Józef Wolski - Historia powszechna: Starożytność

Historia powszechna: Starożytność - Józef Wolski

I have finished Volume 1 of the World History: Ancient History. I feel so smart now. Seriously, ask me anything.

Before reading this book my whole knowledge of the Ancient World could be thus summarised : Mesopotamia, Tigris–Euphrates, Egypt, hieroglyphs and pharaohs , God Ra, mummies, Greece, democracy, city-state, Athena and Zeus, Plato, Socrates et al., Sparta (crazy warriors), Romulus and Remus, Roman Republic&Roman Empire, law, Julius Ceasar, et tu Brute. , Spartacus, Caligula (these two I know mostly from movies, so most likely all bollocks), the fall of Empire (but why? All was going so well), feeding Christians to lions.

Other than that I also know at least seven letters of the Greek alphabet and some conversational Latin. Ave, Caesar, morituri te salutant – great example of the future participle (in plural nominative). 

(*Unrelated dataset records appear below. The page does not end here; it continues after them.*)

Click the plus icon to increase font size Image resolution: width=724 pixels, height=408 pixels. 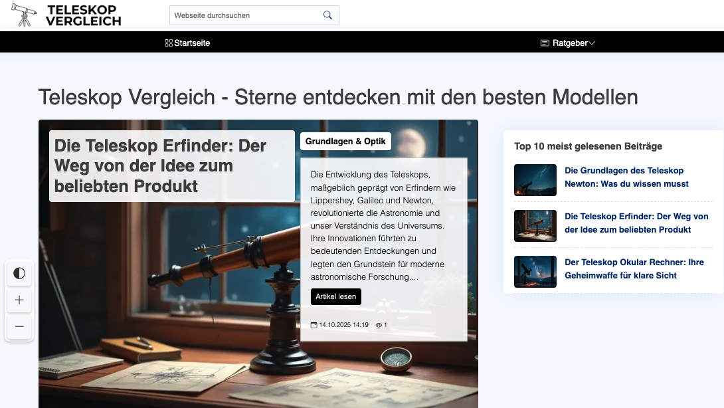point(19,300)
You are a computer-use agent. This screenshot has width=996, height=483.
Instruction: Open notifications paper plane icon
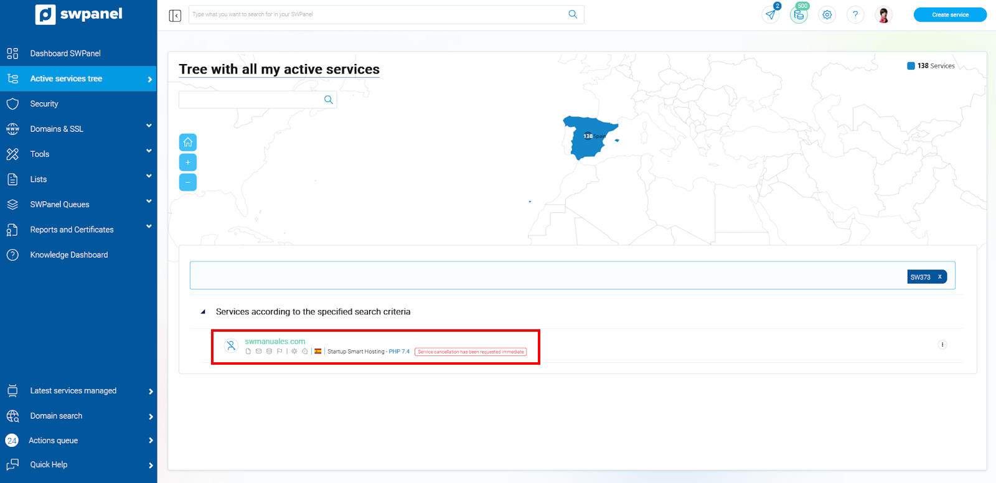(x=771, y=15)
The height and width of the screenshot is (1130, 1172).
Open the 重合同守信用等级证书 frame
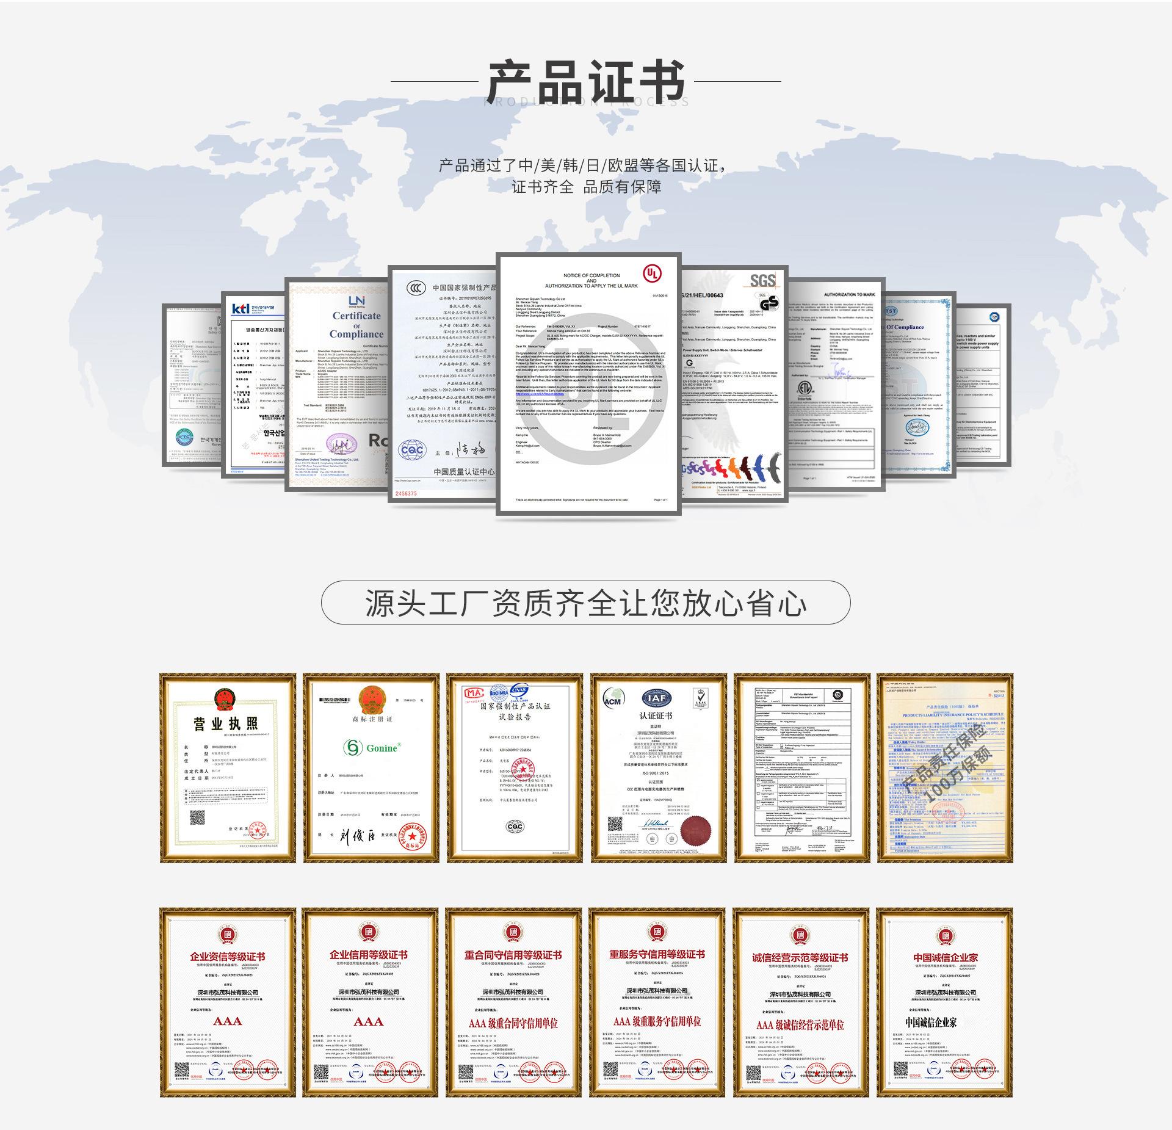pyautogui.click(x=515, y=1002)
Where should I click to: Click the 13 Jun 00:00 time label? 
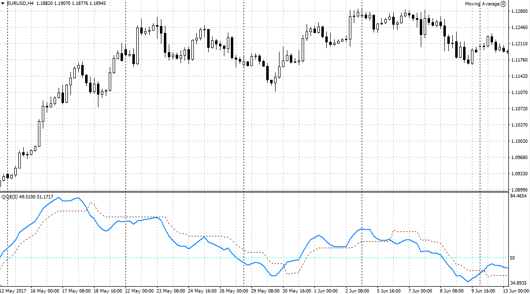(516, 291)
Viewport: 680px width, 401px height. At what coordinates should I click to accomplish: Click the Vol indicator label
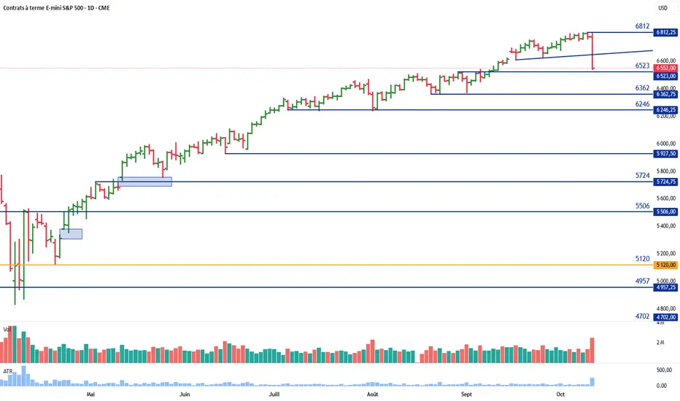pyautogui.click(x=7, y=329)
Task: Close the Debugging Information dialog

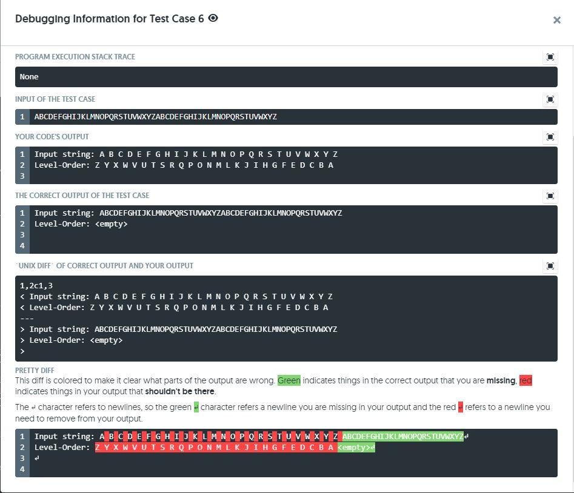Action: point(556,19)
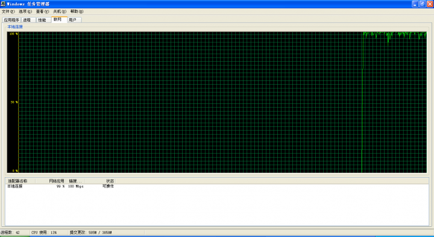The height and width of the screenshot is (237, 434).
Task: Sort by the 网络应用 column header
Action: pyautogui.click(x=51, y=181)
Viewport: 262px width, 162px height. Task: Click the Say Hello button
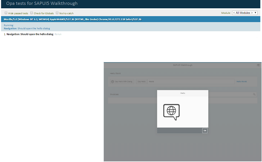click(x=141, y=82)
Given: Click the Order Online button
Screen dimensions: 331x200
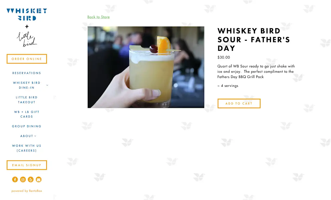Looking at the screenshot, I should (27, 59).
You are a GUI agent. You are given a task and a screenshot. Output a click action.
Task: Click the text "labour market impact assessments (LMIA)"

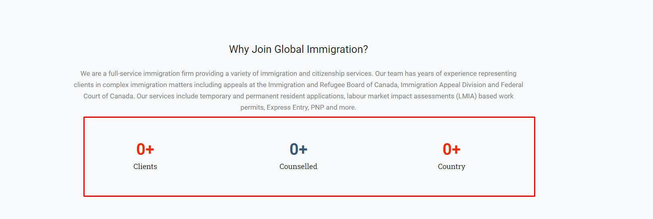(412, 96)
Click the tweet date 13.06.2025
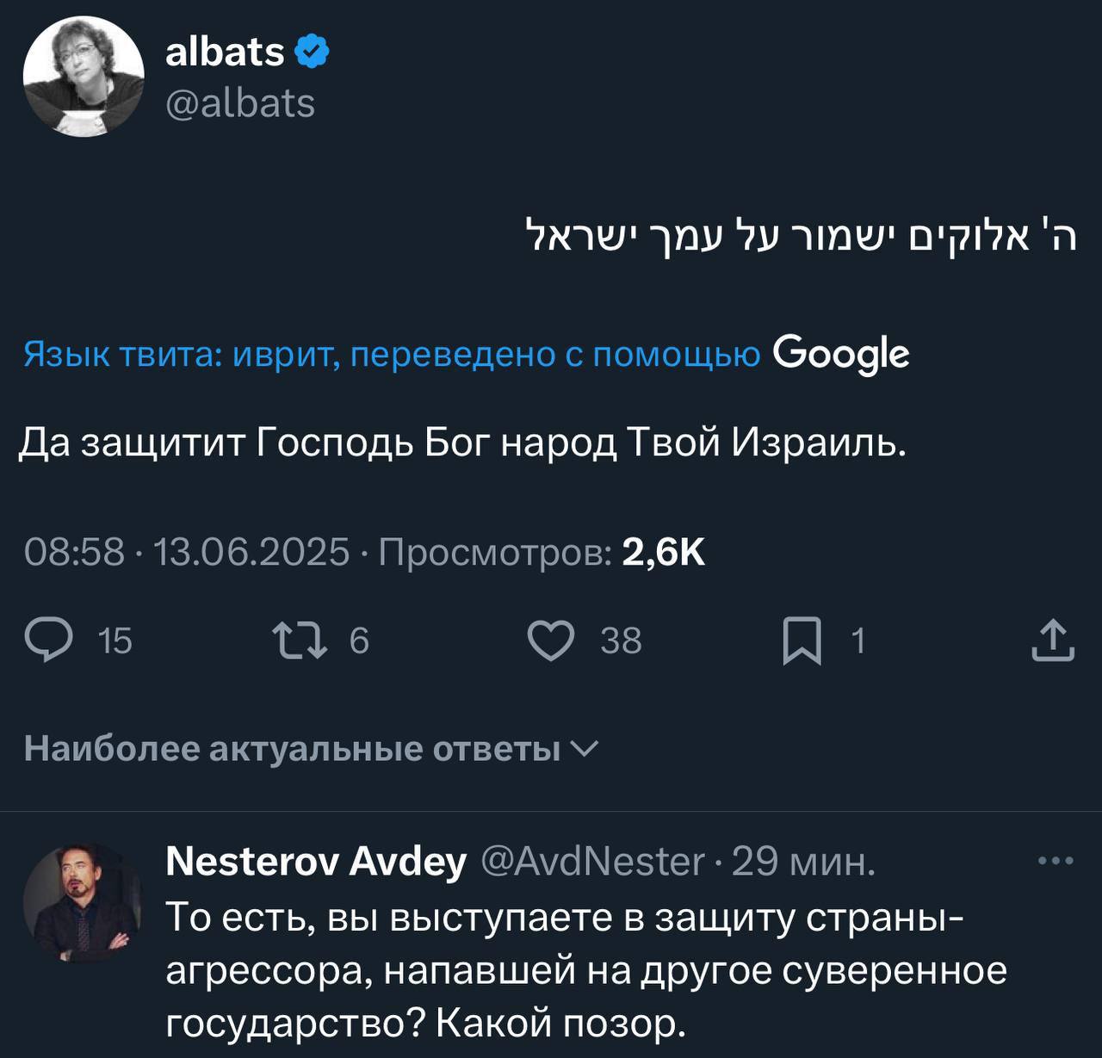The image size is (1102, 1058). pyautogui.click(x=251, y=551)
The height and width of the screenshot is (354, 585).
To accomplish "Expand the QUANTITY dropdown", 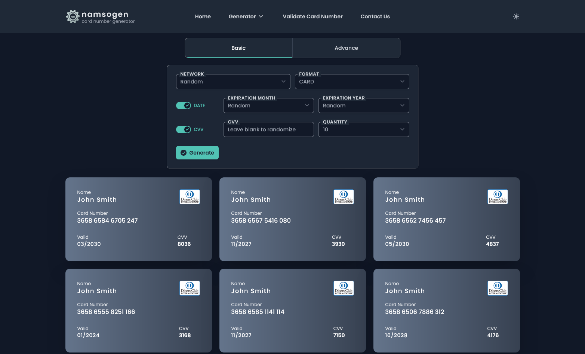I will click(x=364, y=129).
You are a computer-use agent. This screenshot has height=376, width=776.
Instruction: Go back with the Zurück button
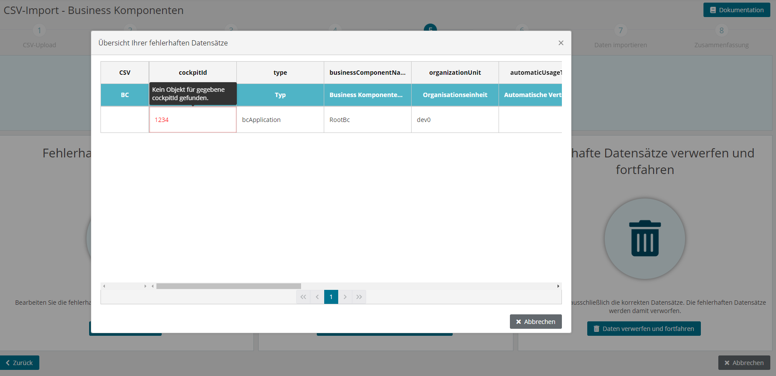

Of course, I realised all that wasn’t enough if I wanted to become an intellectual (which is my current career choice). I decided that reading all volumes of world history will give me just enough foundations and frame for further explorations through more specific works of fiction and non-fiction. (If you have any suggestions of what else I should read to become an intellectual, please leave them in the comment section). 

In that sense the book did what I expected from it. It organised a chain of dates, battles, wars, rulers and dynasties. Every 50-100 pages an empire would rise, thrive, and fall. I had a bird’s eye view of their glory, knowing it would all end in the next chapter, fallen, beaten, and replaced by some upstart. It made me wonder what chapter we are in now.

While I learnt a lot from this book, I felt it neglected social and cultural history (although it did pay particular attention to the question of slavery). I really wanted to know more about how people actually lived, what they are and wore and thought. And of course, it was a very much ‘HIS-story’. When the author said ‘people’, he meant ‘men’, when he said ‘youth’, he meant ‘young men and boys’. Not even once did he mention the other half of the population. Even when he said that a certain ruler was a puppet and it was really his wife or mother who pulled the strings, he went on about the puppet ruler and we learnt nothing about that interesting wife or mother. Even Cleopatra herself got barely a paragraph.

Final note: why were all Roman Emperors called Marcus Aurelius or Antonius Augustus? It was like reading The Hundred Years of Solitude again.
And I almost forgot to mention Constantine I and his sons: Constantine II, Constantinus II and Constans I. I am serious.